©William Herbert


wilton house

united kingdom

Three miles west of the cathedral city of Salisbury, Wilton House has been the seat of the Herbert family, Earls of Pembroke, since the buildings of Wilton Abbey were granted in 1544 by Henry VIII to Sir William Herbert, together with extensive land across Wiltshire.  The 1st Earl built a quadrangular mansion on the site and the present house carries this form.

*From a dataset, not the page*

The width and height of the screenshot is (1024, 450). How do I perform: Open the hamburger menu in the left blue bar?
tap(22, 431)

The de Caux garden scheme (1630s) for the 4th Earl stretched south across the river to the far hillside, incorporating a grotto, carved marble reliefs, statuary and elaborate water works. 

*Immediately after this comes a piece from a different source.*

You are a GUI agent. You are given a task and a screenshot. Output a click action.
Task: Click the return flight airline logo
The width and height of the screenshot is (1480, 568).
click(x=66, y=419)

The gardens visitors see today were laid out as naturalised parkland by the 9th Earl in the 1730s, with wide lawns, ancient Cedars of Lebanon, artificial enhancement of the River Nadder and the Palladian Bridge. East of the House are the re-sited Egyptian column, loggia, the Broad Walk and Whispering Seat, all part of the design by the 8th Earl’s wife in the early 1800s. The 17th Earl, a keen gardener, created the Japanese Water Gardens, the rose garden, a laburnum arch, and David Vicary’s 1970s formal fountain planting in the North Forecourt. Xa Tollemache designed the inner courtyard garden in 1996. The private gardens west of the House are laid to lawn with specimen trees, a formal Italianate garden, loggia, orangery, and the Holbein Porch. This beautiful area within the Park walls has been lived in since 2400 – 1500 BC (there is a bowl barrow to the south). The Romans left much evidence of their occupation, and the Benedictine nuns were followed by the Earls of Pembroke and their sometimes drastic clearance of the ground. What you see now is the uppermost layer of a great garden, under which lie thousands of years of lives and dreams, thoughts and plans, planting and growing.